Model order selection for clustered bio-molecular data

Cluster analysis has been widely applied for investigating structure in bio-molecular data: for instance, unsupervised learning methods, exploiting the overall gene expression profile of a patient, may research and discover subclasses of pathologies that cannot be detected with traditional biochemical, histopathological and clinical criteria. Unfortunately, clustering algorithms may find structure in the data, even when no structure is present instead. Hence we need methods for assessing the validity of the discovered clusters to test the existence of biologically meaningful clusters. Recently, several methods based on the concept of stability have been proposed to estimate the "optimal" number of clusters in complex bio-molecular data.
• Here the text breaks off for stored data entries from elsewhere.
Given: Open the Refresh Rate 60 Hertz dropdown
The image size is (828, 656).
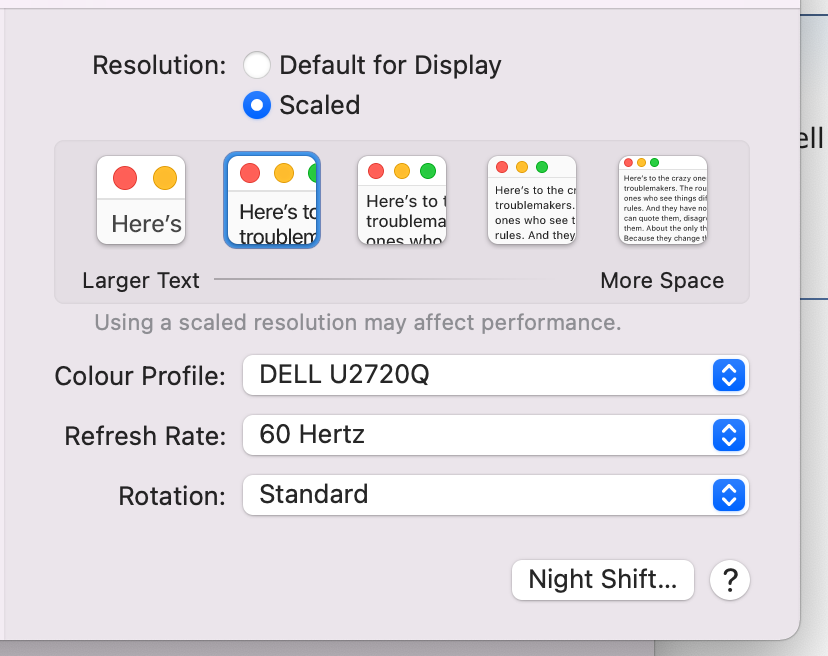Looking at the screenshot, I should (x=480, y=435).
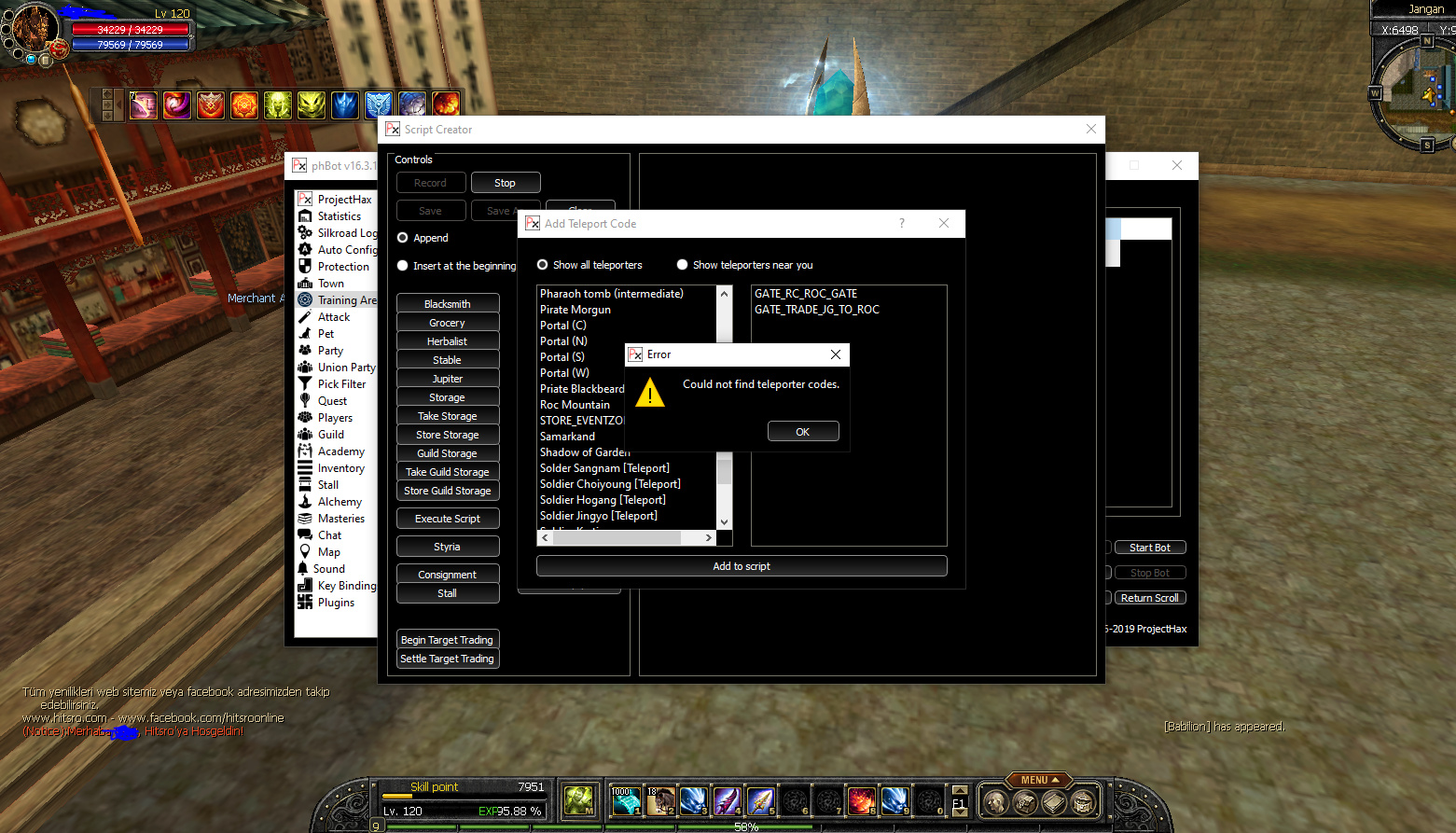This screenshot has width=1456, height=833.
Task: Click OK in the Error dialog
Action: pyautogui.click(x=802, y=431)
In this conceptual framework multiple clusterings are obtained by introducing perturbations into the original data, and a clustering is considered reliable if it is approximately maintained across multiple perturbations. In particular, Ben-Hur, Ellisseeff and Guyon proposed to perturb the original data through subsampling procedures, applying then a suitable clustering algorithm to the subsampled data; after estimating the stability of the obtained solutions through a pairwise clustering similarity measure, they assessed the "optimal" number of clusters by means of a visual inspection of the similarity measures across different numbers of clusters. In this paper we propose an improvement of the Ben-Hur algorithm to assess the significance level of the solutions, by introducing a quantitative approach and a statistical test based on the distribution of suitable similarity measures between pairs of clustered projected data. Moreover we propose also a new way to perturb the data, based on random projections into lower dimensional subspaces, that seems to be well-suited to the characteristics (high-dimensionality, redundancy, noise) of genomic and proteomic data.